> _Work instructions_:
Beginning with the line that holds "Viewport: 700px width, 507px height.", copy each line exactly through the end of the entries, but leave the pictures out.

[Data excerpts]
--*--

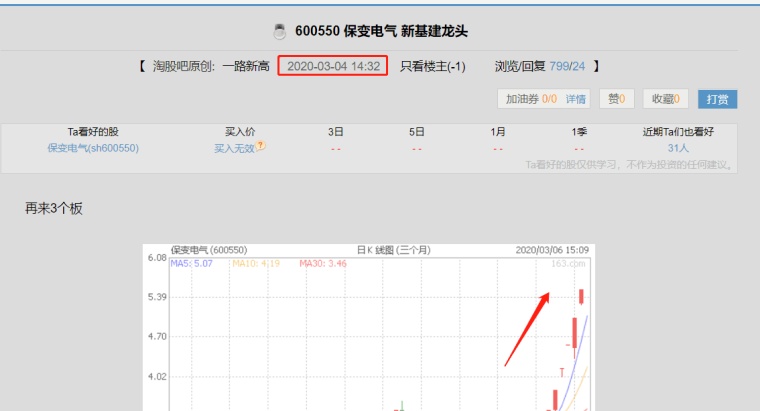Click the post timestamp 2020-03-04 14:32
The width and height of the screenshot is (760, 411).
click(333, 66)
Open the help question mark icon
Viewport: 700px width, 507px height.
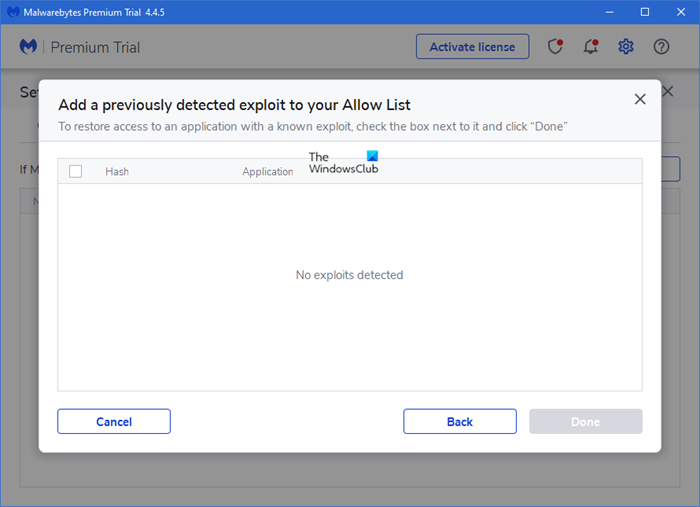click(x=661, y=47)
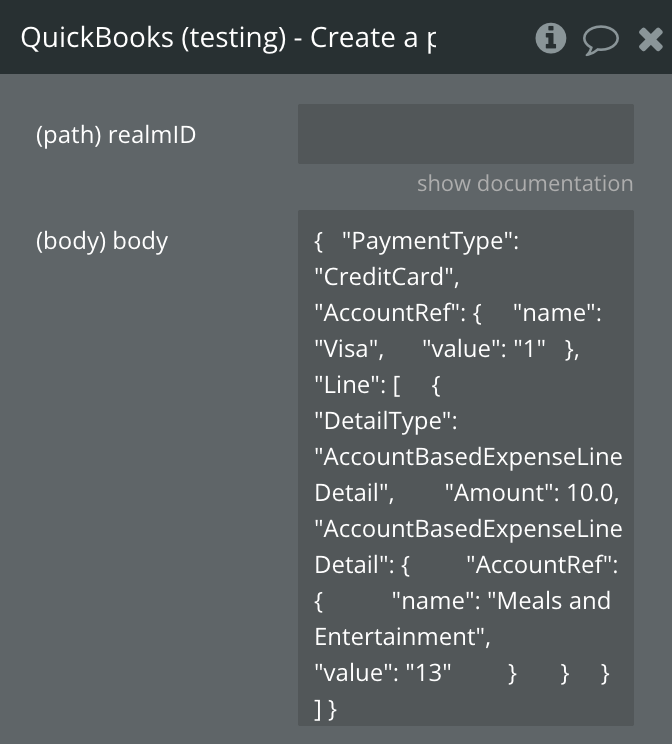
Task: Click the info circle icon in header
Action: [x=550, y=39]
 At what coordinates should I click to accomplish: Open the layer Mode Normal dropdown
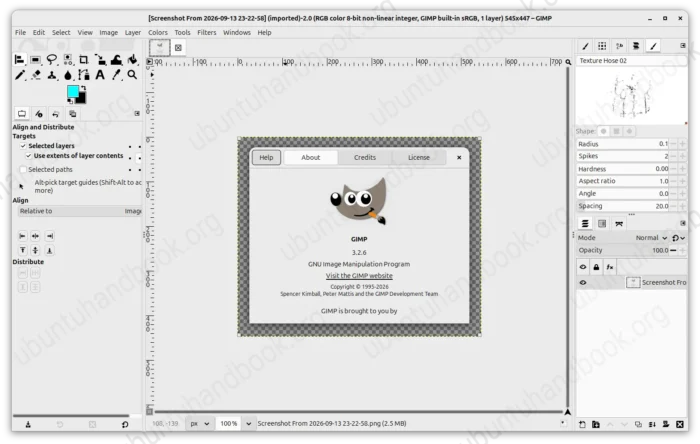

--*--

> _Output for this exercise_:
Viewport: 700px width, 507px height.
click(x=661, y=47)
Task: Click the info circle icon in header
Action: [x=550, y=39]
 At what coordinates should I click to accomplish: Open the layer Mode Normal dropdown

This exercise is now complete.